In opmc2/dHM2013R:

knitr::opts_chunk$set(
  collapse = TRUE,
  comment = "#>"
)

# library(dHM2013R)
load_all()

This vignette documents my attempt to replicate the analysis of @dhaultfoeuille_inference_2013 on British data, specifically the longitudinal cohort studies Next Steps and BCS 1970.

Their analysis is based upon the extended Roy model, with two sectors, non-pecuniary factors and uncertainty in future earnings. $$ Y_0 = X'\beta_0 + \varepsilon_0 \ Y_1 = X'\beta_1 + \varepsilon_1 \ D = 1{ -\delta_0 + X'(\beta_1 - \beta_0 - \gamma_0) + \eta_{\Delta} > 0 } $$ where $\varepsilon_k = \eta_k + \nu_k$, $\eta_{\Delta} = \eta_1 - \eta_0$, and $X \perp (\eta_1, \eta_0)$. The young person knows $\eta_k$ at the time they make their decision but not $\nu_k$.

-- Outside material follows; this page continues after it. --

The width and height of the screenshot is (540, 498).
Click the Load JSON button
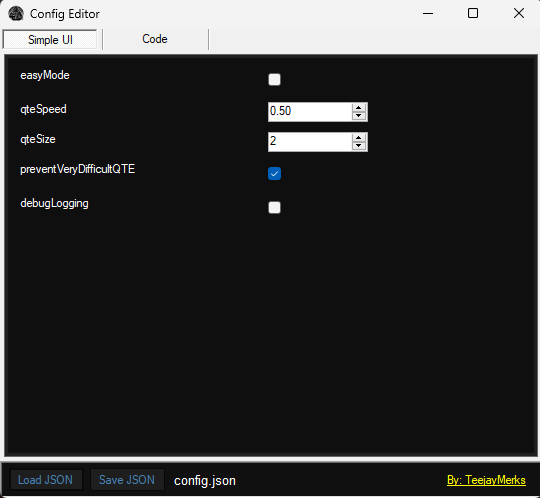click(46, 480)
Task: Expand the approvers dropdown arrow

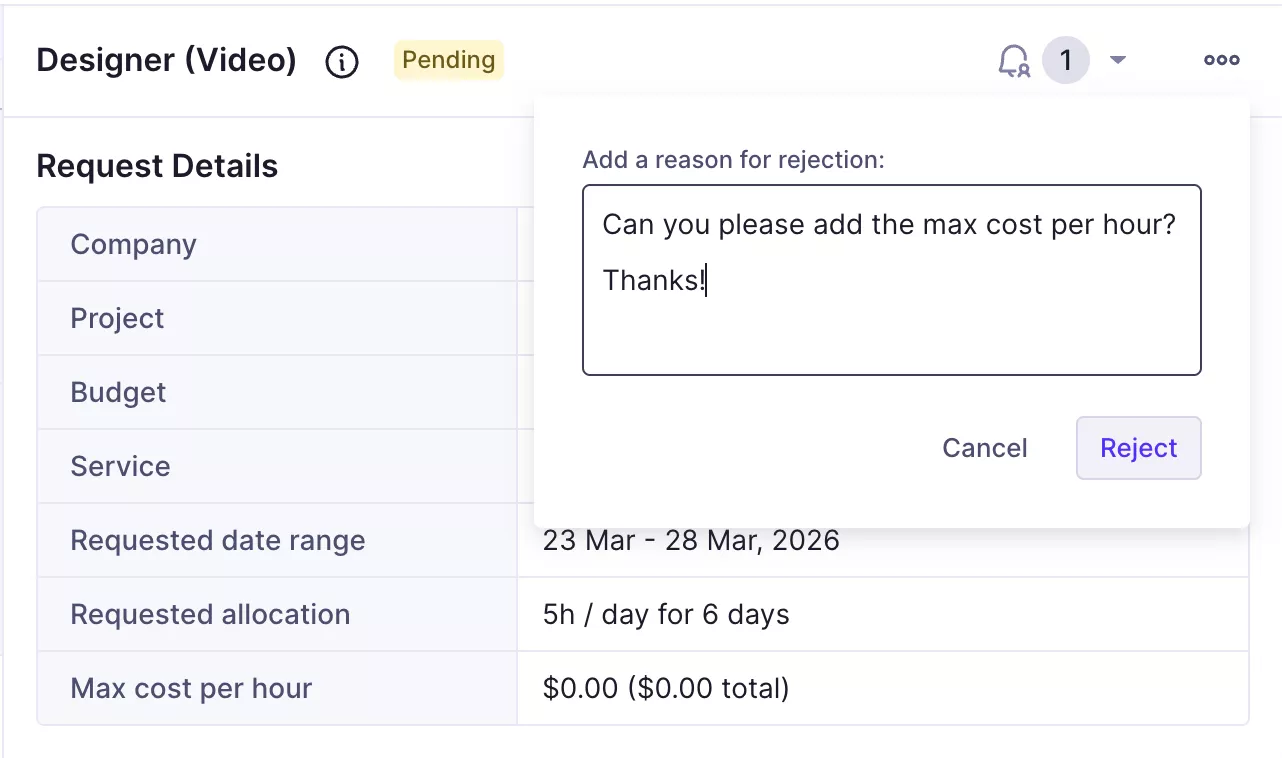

@dhaultfoeuille_inference_2013's method is a 3-step procedure that relies on $\eta_k$ linking the outcome ($y_k$) and choice ($D$) equations. The 3 steps are as follows: 1) estimate $\zeta_0 = \frac{\beta_1 - \beta_0 - \gamma_0}{\beta_{11} - \beta_{01} - \gamma_{01}} \Rightarrow \zeta_{01} = 1$, where $x_1$ is some continuous $x \in X$. Use @coppejans_estimation_2001 approach. 2) estimate $\beta_1$ and $\beta_0$ via @newey_two-step_2009's series estimator (which involves using the index from step-1 and its power series as a control function). 3) estimate ($\delta_0$ and $\gamma_0$) via @dhaultfoeuille_inference_2013's novel method.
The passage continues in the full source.